Truck drivers hold a career unlike any other. They transport our country’s goods from point A to B, move America forward, and ultimately keep our economy afloat. We couldn’t do it without them! With this unique career come the difficulties of long hours behind the wheel.
Drivers spend a lot of the time on the road and are under certain deadlines to reach their destination. While it’s important to meet deadlines, it’s crucial to meet rest requirements. Without the proper amount of sleep, drivers put themselves and their health at risk, not to mention others on the road.
Most obviously, lack of sleep can result in falling asleep at the wheel, which can lead to fatal accidents involving the driver and other vehicles.
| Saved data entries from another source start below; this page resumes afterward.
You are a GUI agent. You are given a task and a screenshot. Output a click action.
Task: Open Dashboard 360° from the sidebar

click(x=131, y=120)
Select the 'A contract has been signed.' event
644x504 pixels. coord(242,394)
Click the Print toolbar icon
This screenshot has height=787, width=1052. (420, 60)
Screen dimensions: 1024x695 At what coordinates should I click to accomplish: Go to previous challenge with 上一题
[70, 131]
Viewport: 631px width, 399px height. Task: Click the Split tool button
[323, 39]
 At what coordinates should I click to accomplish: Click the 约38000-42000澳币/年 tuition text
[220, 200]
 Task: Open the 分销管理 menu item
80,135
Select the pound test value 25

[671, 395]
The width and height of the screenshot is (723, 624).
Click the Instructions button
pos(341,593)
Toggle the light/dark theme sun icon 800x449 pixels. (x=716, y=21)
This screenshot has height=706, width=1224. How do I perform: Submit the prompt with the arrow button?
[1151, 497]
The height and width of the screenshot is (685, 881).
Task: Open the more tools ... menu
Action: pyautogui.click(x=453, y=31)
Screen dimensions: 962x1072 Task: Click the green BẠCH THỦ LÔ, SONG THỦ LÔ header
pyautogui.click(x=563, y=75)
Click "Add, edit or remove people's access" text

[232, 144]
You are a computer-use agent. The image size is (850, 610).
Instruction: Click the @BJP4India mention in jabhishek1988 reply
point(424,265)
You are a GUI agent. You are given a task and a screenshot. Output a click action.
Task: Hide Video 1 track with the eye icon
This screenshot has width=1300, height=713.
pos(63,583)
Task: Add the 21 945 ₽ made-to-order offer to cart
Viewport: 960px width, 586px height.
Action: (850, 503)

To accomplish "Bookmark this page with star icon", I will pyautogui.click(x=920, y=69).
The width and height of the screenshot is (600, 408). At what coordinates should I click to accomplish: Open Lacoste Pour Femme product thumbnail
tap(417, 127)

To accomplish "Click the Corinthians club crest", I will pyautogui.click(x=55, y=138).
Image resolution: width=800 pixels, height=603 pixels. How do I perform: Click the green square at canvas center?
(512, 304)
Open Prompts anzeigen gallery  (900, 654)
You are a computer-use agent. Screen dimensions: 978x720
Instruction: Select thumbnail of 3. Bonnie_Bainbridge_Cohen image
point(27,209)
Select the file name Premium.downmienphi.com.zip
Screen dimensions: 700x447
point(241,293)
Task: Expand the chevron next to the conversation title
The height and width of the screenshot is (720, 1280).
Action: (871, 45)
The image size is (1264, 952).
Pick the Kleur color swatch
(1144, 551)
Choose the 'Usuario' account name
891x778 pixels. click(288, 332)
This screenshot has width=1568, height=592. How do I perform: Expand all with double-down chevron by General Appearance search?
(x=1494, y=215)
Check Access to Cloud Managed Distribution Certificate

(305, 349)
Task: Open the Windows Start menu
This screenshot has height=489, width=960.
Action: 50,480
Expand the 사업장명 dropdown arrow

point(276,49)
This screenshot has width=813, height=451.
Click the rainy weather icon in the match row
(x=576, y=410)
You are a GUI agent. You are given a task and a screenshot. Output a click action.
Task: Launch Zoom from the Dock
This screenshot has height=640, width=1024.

Not only are tired drivers at risk for dozing off, but fatigued driving is drowsy driving. When a person’s mind and body haven’t obtained the rest they require, it delays reaction times—a dangerous threat.
Not getting enough sleep also has long-term consequences. The longer someone puts off shut-eye, the more likely they are to develop a number of health conditions and diseases. These include diabetes, increased blood pressure, depression, and even life-threatening conditions like heart attacks and strokes. This is another relevant reason why it’s important to rest up.
Sleep disorders are another critical issue facing the trucking industry. Sleep apnea, a common disorder in which a person has pauses in breathing or shallow breaths while asleep, is a widespread problem among truck drivers. In fact, many people aren’t aware if they even have the disorder.
In order to reduce sleep apnea-related accidents, Prime promotes sleep apnea awareness and testing among our drivers and those enrolled in the company’s student training program. Prime has its very own sleep lab where drivers and enrollees can undergo testing.
Beyond that, truck drivers must follow the Federal Motor Carrier Safety Administration (FMCSA) Hours of Service regulations. In 2013, the rule was put into place to ensure truck drivers meet rest requirements. It contains an 11-hour daily driving limit and 14-hour workday limit. Here’s a quick look:
- Limits the maximum average work week for truck drivers to 70 hours;
- Allows truck drivers who reach the maximum 70 hours of driving within a week to resume if they rest for 34 consecutive hours, including at least two nights when their body clock demands sleep the most – from 1-5 a.m., and;
- Requires truck drivers to take a 30-minute break during the first eight hours of a shift.
These are all excellent reasons why truck drivers need their sleep! It’s safer. It’s smarter. It’s healthier. It’s required. Safety is #1 at Prime, Inc. and that’s why we strive to do our part and spread safety and health awareness among truck drivers and those sharing the road.